=== Problem ===
The number needed is how many lines of the data hold the string "computer". Give that number and nothing more.

[Collected data]
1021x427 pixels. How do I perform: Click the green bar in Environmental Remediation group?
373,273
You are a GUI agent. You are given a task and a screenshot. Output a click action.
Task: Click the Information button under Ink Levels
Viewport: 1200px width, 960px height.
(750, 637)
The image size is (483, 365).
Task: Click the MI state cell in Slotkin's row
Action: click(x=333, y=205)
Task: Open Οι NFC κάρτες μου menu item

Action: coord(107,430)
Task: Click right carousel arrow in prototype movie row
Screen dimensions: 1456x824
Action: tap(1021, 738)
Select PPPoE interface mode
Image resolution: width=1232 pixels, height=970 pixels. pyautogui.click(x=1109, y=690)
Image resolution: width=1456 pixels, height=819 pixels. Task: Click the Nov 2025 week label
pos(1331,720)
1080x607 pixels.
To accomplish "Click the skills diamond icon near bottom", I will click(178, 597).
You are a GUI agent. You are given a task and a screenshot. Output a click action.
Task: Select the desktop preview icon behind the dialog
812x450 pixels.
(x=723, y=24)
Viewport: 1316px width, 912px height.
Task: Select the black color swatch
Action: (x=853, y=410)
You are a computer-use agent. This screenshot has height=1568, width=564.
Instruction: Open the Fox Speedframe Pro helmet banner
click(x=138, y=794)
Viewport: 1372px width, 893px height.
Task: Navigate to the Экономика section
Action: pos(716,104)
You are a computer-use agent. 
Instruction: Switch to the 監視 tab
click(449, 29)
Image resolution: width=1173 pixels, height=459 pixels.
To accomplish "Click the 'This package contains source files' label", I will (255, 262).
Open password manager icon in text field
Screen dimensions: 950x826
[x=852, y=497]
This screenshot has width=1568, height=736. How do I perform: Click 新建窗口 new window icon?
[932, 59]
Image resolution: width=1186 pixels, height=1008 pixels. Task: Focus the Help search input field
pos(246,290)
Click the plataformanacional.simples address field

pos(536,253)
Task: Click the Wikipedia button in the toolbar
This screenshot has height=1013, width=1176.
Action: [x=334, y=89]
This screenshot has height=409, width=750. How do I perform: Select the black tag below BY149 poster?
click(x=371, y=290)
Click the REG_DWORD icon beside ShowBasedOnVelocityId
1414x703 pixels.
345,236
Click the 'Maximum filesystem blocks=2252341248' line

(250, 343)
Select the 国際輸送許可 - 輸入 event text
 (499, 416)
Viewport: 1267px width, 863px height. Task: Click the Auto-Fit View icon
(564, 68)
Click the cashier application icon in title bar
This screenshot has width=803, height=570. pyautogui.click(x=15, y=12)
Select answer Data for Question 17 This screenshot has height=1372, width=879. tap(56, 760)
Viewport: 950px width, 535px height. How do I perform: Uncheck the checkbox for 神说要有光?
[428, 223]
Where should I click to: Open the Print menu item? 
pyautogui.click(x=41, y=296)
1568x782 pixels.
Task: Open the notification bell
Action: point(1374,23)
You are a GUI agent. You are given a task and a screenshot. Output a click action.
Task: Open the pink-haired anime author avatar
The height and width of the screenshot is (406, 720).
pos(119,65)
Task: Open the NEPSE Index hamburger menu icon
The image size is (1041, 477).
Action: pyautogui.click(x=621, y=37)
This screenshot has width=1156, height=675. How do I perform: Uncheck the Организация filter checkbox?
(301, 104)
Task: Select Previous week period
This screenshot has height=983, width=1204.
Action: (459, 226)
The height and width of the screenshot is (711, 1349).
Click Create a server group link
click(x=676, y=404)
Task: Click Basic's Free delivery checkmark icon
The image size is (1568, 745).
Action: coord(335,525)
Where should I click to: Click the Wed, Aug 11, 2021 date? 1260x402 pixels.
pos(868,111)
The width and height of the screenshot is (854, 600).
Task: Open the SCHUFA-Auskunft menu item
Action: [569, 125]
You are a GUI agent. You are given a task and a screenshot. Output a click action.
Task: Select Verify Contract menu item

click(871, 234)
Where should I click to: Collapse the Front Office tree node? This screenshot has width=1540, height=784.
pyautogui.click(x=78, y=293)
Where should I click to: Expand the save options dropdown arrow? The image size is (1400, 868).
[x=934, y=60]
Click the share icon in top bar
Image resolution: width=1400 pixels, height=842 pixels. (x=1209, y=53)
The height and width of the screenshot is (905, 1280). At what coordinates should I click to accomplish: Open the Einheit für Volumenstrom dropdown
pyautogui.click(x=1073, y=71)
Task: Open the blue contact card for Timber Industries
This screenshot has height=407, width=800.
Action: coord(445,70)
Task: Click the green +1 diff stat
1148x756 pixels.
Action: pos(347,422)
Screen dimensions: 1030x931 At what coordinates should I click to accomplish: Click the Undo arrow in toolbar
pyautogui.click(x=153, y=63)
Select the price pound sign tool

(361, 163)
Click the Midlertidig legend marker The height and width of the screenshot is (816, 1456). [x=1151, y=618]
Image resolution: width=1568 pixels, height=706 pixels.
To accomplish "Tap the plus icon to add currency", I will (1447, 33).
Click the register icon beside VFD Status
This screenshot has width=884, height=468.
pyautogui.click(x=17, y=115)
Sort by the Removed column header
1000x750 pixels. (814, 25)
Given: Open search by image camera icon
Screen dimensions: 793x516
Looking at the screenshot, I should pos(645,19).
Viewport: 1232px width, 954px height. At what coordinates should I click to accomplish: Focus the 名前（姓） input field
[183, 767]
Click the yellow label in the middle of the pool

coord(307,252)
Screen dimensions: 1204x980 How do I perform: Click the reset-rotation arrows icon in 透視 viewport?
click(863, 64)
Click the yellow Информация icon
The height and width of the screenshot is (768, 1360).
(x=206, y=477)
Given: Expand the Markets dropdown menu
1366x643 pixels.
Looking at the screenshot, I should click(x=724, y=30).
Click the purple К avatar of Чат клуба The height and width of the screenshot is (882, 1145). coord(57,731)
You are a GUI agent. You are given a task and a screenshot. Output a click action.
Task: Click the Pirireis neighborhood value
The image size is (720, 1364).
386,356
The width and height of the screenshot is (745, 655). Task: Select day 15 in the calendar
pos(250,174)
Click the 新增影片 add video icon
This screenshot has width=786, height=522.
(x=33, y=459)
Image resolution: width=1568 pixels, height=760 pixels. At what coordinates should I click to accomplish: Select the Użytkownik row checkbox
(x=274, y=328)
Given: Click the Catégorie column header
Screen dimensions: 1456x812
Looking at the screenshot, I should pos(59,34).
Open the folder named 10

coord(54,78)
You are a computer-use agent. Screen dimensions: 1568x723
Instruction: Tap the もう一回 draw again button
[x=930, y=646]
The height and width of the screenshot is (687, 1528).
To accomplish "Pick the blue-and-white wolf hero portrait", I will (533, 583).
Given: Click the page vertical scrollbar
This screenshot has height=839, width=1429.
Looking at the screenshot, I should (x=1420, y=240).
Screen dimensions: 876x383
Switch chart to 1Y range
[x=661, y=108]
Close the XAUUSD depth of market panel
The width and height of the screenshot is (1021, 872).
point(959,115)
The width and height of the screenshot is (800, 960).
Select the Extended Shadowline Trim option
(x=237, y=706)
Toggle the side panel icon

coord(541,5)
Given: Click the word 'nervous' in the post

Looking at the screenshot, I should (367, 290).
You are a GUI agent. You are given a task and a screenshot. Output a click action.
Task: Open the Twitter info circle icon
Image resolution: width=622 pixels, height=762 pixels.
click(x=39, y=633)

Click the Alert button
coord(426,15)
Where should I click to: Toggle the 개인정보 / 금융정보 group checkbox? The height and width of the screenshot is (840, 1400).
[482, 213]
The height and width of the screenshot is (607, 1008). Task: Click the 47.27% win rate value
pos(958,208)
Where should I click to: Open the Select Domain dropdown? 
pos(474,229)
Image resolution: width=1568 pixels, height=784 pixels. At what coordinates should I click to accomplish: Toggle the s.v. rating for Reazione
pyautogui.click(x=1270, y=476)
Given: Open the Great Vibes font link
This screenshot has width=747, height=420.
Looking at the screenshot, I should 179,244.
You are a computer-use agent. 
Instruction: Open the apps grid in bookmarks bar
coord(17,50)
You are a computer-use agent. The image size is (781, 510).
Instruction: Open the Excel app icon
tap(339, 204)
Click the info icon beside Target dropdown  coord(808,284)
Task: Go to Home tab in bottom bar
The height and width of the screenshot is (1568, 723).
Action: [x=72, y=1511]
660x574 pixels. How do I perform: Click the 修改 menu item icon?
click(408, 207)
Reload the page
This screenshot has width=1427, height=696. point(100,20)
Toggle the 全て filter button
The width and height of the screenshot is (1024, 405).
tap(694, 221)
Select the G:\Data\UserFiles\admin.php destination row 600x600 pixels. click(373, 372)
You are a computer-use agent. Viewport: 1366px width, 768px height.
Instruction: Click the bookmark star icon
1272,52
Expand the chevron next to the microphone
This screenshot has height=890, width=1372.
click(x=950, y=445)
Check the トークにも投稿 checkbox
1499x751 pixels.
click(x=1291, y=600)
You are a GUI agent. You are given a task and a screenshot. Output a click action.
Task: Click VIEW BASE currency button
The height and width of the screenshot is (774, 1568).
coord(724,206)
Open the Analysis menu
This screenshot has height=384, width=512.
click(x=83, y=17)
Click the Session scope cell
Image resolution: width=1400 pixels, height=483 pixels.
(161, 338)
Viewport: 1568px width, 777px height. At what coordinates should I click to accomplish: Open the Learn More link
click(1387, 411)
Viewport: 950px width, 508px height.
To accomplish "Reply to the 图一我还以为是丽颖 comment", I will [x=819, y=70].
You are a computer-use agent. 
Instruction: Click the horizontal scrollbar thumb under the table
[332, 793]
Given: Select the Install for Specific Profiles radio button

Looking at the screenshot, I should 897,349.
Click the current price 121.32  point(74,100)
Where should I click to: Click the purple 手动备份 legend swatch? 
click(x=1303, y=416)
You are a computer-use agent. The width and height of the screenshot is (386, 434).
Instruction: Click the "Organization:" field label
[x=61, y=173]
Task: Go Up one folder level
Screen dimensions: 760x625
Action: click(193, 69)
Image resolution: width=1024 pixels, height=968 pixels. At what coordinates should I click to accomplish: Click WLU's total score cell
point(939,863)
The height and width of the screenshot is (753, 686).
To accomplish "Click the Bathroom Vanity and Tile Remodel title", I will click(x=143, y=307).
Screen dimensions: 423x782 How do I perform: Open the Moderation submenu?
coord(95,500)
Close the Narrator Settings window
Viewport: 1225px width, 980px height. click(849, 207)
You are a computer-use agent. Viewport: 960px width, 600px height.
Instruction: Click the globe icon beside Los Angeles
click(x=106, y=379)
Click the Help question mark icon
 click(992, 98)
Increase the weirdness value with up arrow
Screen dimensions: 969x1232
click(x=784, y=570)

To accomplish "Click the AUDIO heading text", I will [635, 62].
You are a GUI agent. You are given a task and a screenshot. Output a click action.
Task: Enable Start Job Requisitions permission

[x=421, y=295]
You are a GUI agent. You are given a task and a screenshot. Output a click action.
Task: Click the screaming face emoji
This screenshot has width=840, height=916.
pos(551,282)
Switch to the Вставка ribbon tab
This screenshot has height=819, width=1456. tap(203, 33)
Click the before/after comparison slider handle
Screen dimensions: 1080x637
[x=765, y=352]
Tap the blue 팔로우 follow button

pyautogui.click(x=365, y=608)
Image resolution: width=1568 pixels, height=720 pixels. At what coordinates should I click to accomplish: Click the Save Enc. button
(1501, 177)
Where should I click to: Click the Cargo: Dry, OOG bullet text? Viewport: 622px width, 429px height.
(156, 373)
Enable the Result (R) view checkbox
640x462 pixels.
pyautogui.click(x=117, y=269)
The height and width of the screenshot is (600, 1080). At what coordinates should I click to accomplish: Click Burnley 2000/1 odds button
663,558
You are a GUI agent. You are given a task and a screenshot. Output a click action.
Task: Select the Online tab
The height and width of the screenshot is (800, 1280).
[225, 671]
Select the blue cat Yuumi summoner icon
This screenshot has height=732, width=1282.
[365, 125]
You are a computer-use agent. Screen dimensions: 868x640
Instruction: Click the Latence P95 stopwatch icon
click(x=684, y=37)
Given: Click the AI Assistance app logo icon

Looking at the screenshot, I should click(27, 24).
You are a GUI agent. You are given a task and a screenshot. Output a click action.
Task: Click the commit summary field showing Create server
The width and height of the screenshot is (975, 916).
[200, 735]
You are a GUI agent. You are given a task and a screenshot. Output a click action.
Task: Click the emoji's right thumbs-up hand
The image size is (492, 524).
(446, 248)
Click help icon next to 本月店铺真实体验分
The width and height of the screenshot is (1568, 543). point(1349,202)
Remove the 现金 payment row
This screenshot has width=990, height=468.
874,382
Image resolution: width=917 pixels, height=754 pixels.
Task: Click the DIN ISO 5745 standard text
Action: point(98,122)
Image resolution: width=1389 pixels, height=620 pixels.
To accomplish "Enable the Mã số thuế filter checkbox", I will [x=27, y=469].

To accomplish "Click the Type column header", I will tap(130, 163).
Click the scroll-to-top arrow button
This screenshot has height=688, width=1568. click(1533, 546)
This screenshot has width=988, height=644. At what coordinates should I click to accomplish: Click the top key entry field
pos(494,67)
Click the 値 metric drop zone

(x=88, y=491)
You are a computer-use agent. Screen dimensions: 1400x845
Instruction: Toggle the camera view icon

=== Response area ===
11